Below are the steps for Integrating Fire Insights with your Databricks Clusters for running Python jobs.
Note
The Machine on which Fire Insights is installed should have Python 3.7.0 or above.
Python Installation Steps:
Install Fire Insights¶
Install Fire Insights on your machines. The machine has to be reachable from the Databricks cluster.
Upload Fire wheel file to Databricks¶
Fire Insights wheel file has to be uploaded to Databricks. Fire Insights jobs running on Databricks make use of this wheel file.
Upload fire-x.y.z/dist/fire-3.1.0-py3-none-any.whl to Databricks.

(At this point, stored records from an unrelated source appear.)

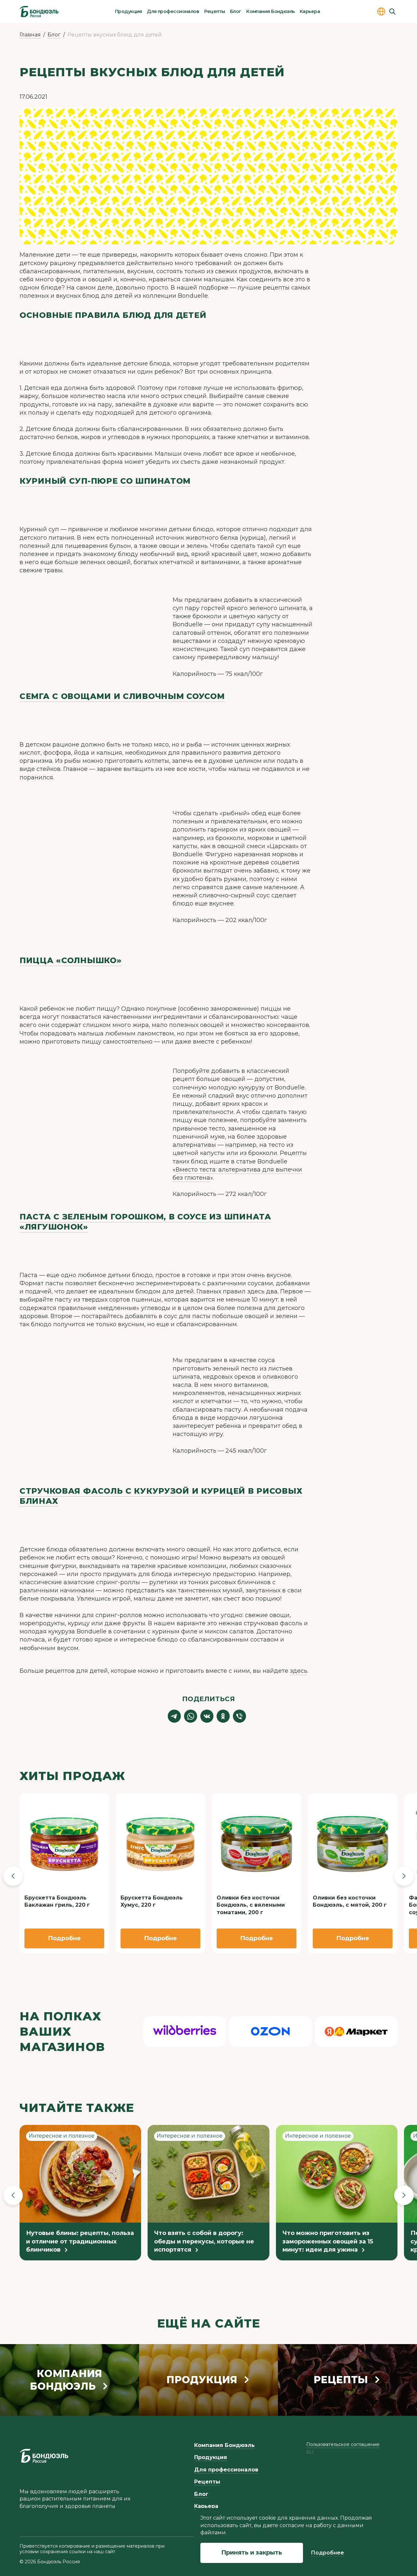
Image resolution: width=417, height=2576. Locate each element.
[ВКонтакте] (206, 1716)
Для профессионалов (173, 11)
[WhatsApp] (190, 1716)
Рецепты (214, 11)
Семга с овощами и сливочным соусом (122, 696)
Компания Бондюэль (270, 11)
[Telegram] (174, 1716)
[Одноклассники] (223, 1716)
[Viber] (239, 1716)
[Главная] (39, 11)
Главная (30, 35)
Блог (235, 11)
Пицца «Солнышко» (71, 960)
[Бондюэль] (44, 2456)
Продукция (128, 11)
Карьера (310, 11)
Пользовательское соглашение (343, 2444)
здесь (298, 1670)
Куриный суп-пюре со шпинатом (105, 481)
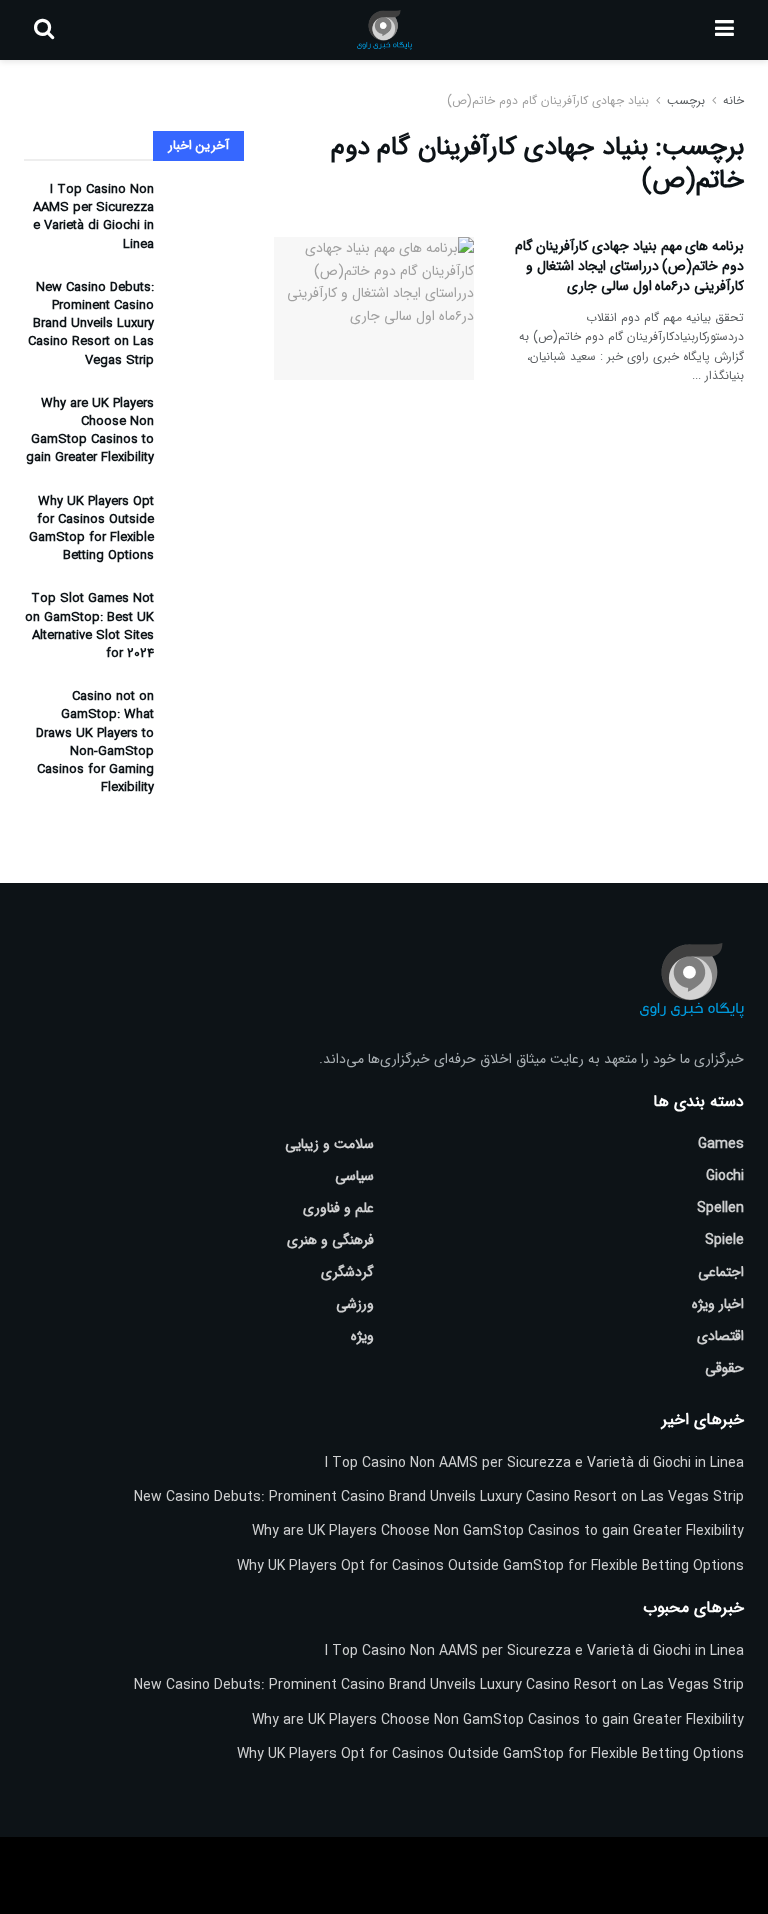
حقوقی (724, 1368)
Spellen (720, 1208)
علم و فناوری (338, 1208)
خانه (731, 100)
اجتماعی (721, 1272)
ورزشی (355, 1304)
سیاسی (354, 1176)
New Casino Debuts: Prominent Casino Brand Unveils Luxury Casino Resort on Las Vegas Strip (91, 324)
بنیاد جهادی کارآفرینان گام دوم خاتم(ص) (548, 100)
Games (721, 1144)
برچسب (686, 100)
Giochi (725, 1176)
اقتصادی (720, 1336)
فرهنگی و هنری (330, 1240)
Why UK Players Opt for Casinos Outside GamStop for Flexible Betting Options (91, 529)
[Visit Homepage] (384, 30)
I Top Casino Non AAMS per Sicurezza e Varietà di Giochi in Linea (93, 217)
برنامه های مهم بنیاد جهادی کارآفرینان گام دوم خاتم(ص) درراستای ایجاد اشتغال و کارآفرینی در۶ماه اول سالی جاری (629, 265)
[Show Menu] (724, 30)
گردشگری (347, 1272)
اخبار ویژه (718, 1304)
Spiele (724, 1240)
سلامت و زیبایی (329, 1144)
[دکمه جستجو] (44, 30)
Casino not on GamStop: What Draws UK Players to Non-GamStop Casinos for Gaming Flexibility (95, 742)
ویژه (362, 1336)
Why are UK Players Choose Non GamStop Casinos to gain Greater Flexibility (90, 431)
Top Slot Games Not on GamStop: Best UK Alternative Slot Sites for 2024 (89, 626)
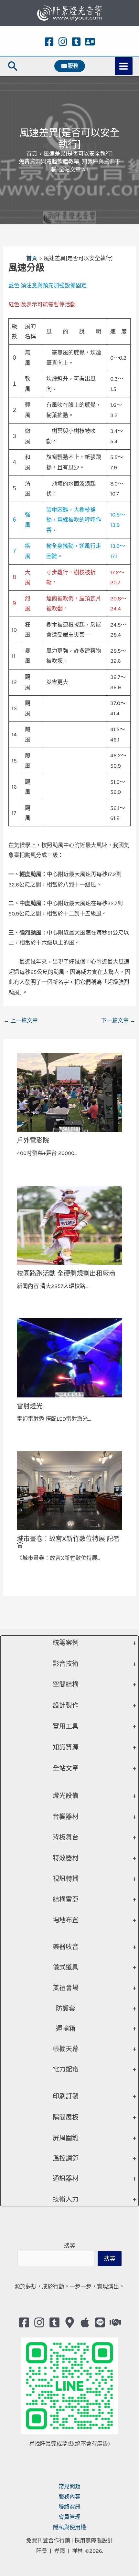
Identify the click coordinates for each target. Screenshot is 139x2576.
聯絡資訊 (69, 2506)
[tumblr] (76, 41)
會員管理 (69, 2517)
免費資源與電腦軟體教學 (49, 161)
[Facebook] (49, 41)
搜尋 (69, 2245)
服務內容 (69, 2496)
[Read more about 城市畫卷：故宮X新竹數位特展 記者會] (70, 1490)
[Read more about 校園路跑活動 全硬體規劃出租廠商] (70, 1224)
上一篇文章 (21, 1020)
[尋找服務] (115, 2322)
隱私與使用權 (69, 2527)
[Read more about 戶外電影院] (70, 1092)
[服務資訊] (90, 41)
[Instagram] (63, 41)
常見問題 (69, 2486)
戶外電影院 (33, 1140)
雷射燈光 (30, 1406)
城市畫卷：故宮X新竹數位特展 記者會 (68, 1542)
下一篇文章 (118, 1020)
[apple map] (85, 2322)
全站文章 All (74, 169)
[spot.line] (100, 2322)
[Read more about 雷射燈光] (70, 1357)
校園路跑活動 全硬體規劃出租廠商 (66, 1273)
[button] (12, 66)
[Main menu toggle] (124, 66)
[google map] (69, 2322)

Upload it under Workspace as a Library on to Databricks under DBFS or even in S3 Bucket which is accessible from the Databricks Cluster.
- Login to
Databricks Cluster - Click on
workspacein the left side pane
- Create a new Library
You can select Library Source as DBFS, Library Type as Python Whl, provide any Library Name field, & add File Path of fire-3.1.0-py3-none-any.whl located in DBFS.
On Clicking on Create button it will ask to install on specific databricks Cluster, select cluster on which you want to install.
On Successfull installation of wheel file on Databricks Cluster, it would be displayed under Libraries.
Another option is to upload fire-3.1.0-py3-none-any.whl file to s3 Bucket which is accessible from Databricks Cluster.
Once you upload fire-3.1.0-py3-none-any.whl file to s3 Bucket, login to Databricks Cluster & inside Libraries tab.
Install New Library & select DBFS/S3 in Library Source, Python Whl in Library Type and copy paste the location of python wheel file available in s3 in File Path & Click on Install.
Once it is installed successfully, you can see the python wheel inside Library is up.
Install Python dependencies¶
You need to install the python dependencies required by Fire Insights on the machine by running below Command from fire-x.y.z/dist/fire/ directory:
pip install -r requirements.txt
Note: Make sure that pip etc. is already installed on that machine
Install dependency for AWS¶
Copy the jars hadoop-aws and aws-java-sdk to pyspark jar path.
Install any specific package of python, if Need to use in Custom Processors on databricks Cluster aswellas Fire Insights Machine.
Use the command below to install it on the Fire Insights machine:
pip install scorecardpy
Install it on your Databricks cluster with the below:
* Open a Notebook and attach to Databricks Cluster.
* %sh pip install scorecardpy
Upload Fire workflowexecutedatabricks.py file to DBFS¶
For Python Job submission to Databricks Cluster.
Upload fire-x.y.z/dist/workflowexecutedatabricks.py, file to DBFS or even S3 Bucket too.
You can UPLOAD it, using DBFS Browser too.
Configure the Uploaded Library in Fire Insights¶
Configure the path of the uploaded fire python wheel package file & workflowexecutedatabricks.py under databricks.pythonFile & databricks.pythonPackages respectively in Fire Insights.
It can be two source either DBFS or S3 path.
If you have Uploaded in DBFS path.
If you have Uploaded in S3 path.
Job Submission using Pyspark Engine¶
Now You can submit pyspark jobs to Databricks Cluster from Fire Insights.